***** Supplied data

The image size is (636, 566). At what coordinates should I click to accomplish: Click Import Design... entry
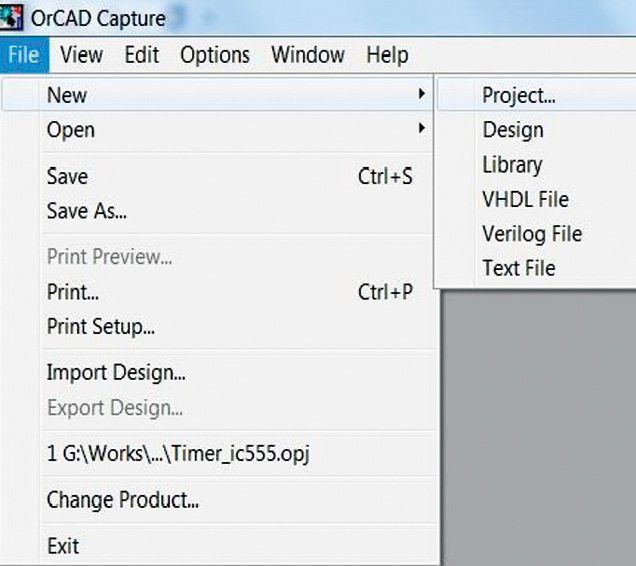(x=116, y=373)
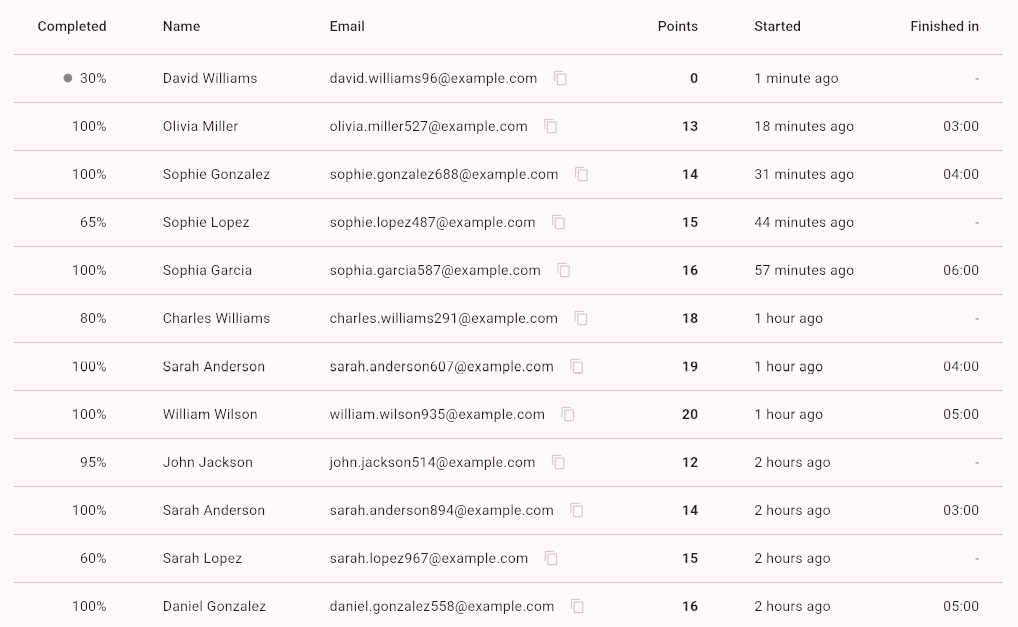The height and width of the screenshot is (627, 1018).
Task: Copy Sophia Garcia's email address
Action: [564, 270]
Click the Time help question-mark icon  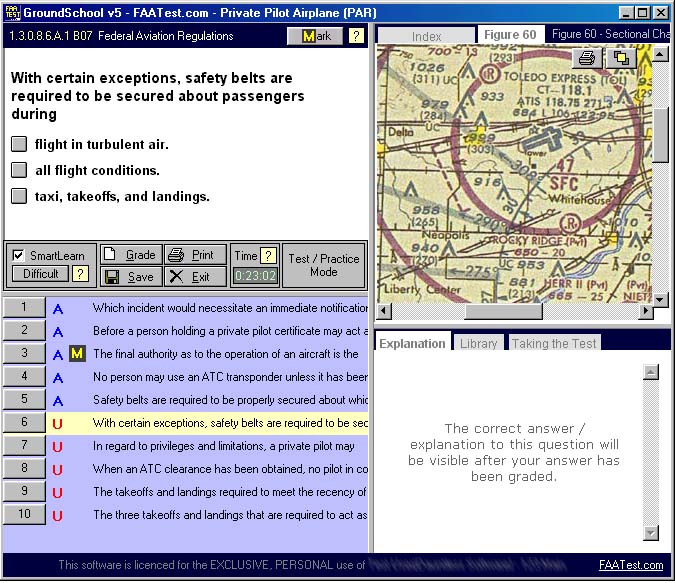(x=268, y=255)
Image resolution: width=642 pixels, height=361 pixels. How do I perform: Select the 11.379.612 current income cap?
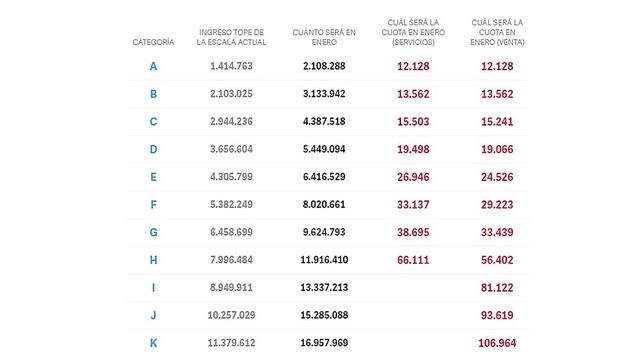(x=231, y=343)
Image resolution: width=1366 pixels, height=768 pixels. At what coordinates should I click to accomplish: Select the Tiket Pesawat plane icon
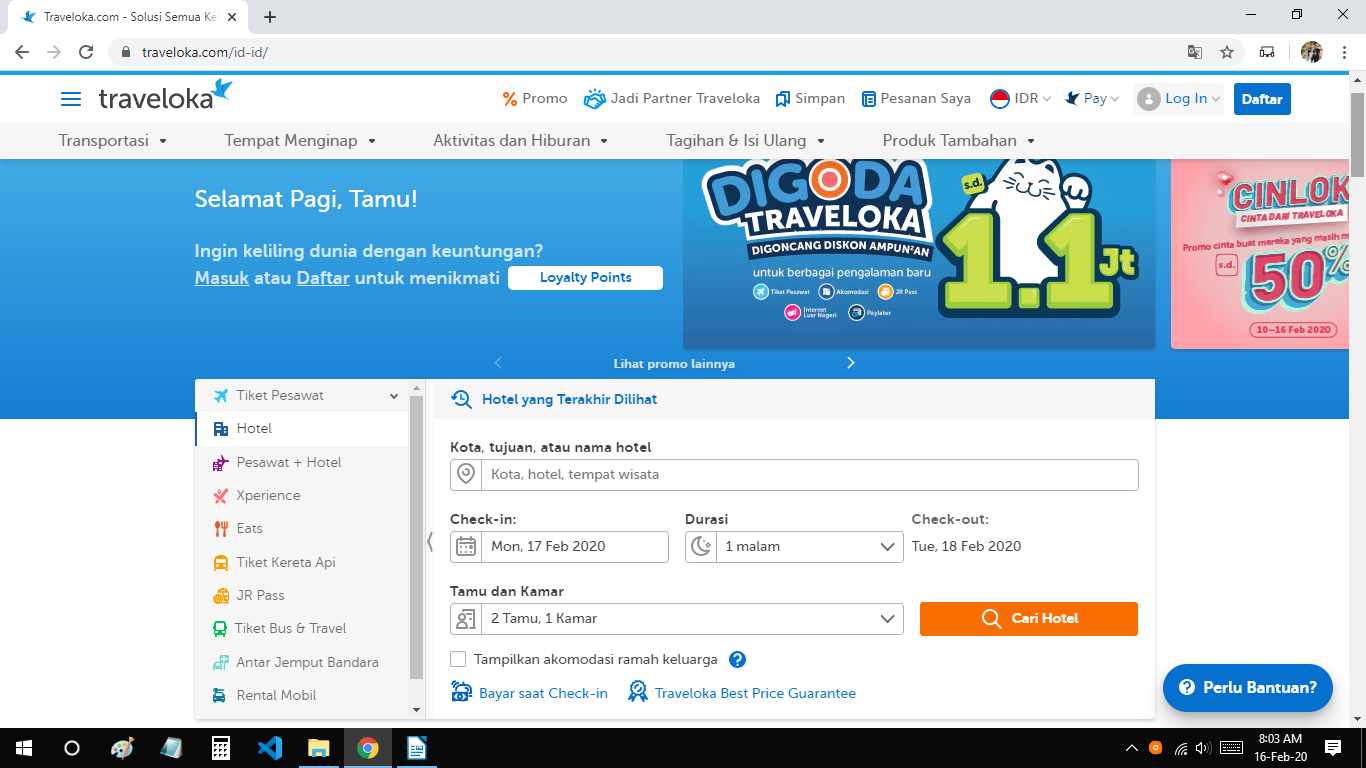click(x=219, y=395)
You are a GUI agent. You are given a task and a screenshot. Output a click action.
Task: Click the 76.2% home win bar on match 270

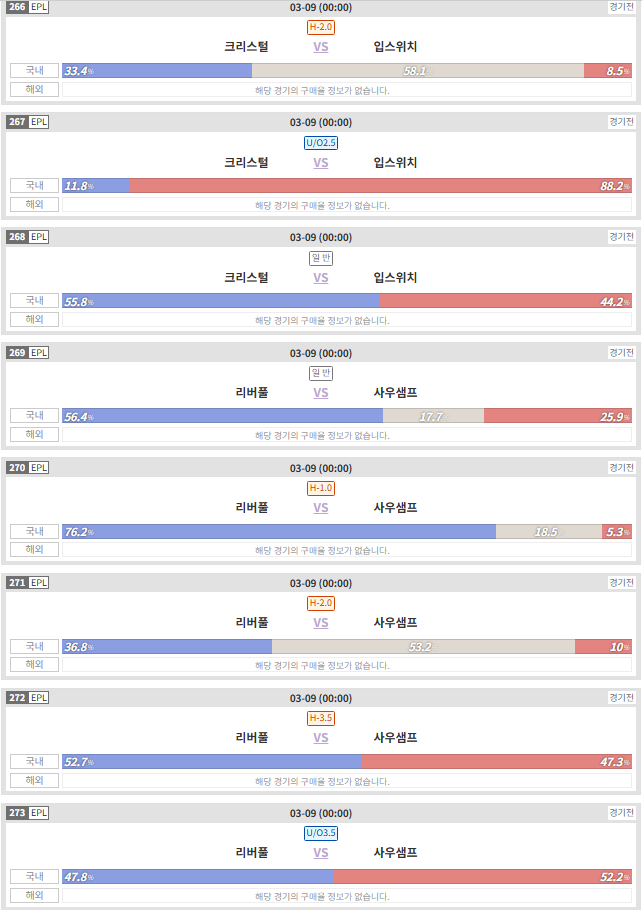point(279,532)
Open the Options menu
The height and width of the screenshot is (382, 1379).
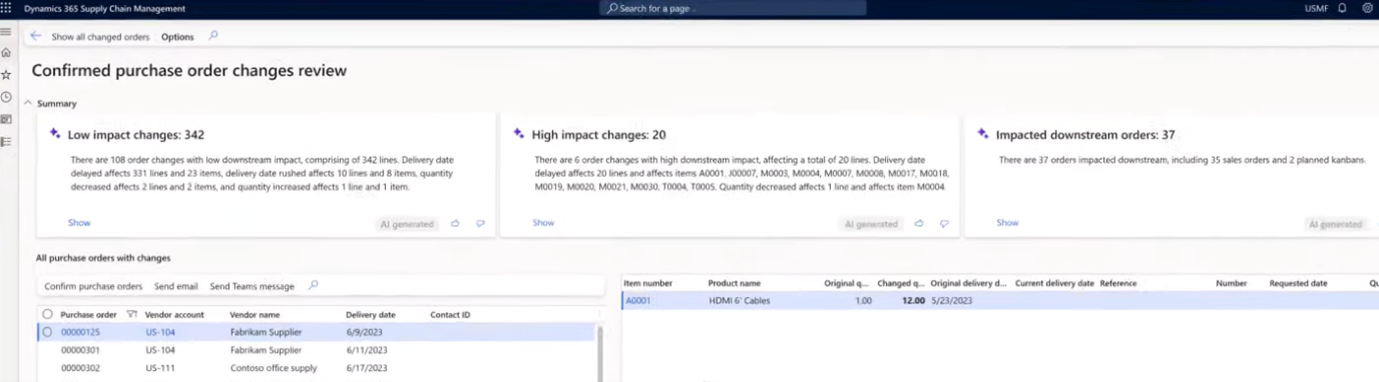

**********

* [Work item]
All lines from the one containing "You are a GUI" through the final line of the entries above must be restated word for word, pictures excluded.

* [Result for this task]
You are a GUI agent. You are given a task and a screenshot. Output a click action.
Task: Click the 76.2% home win bar on match 270

point(279,532)
Open the Options menu
The height and width of the screenshot is (382, 1379).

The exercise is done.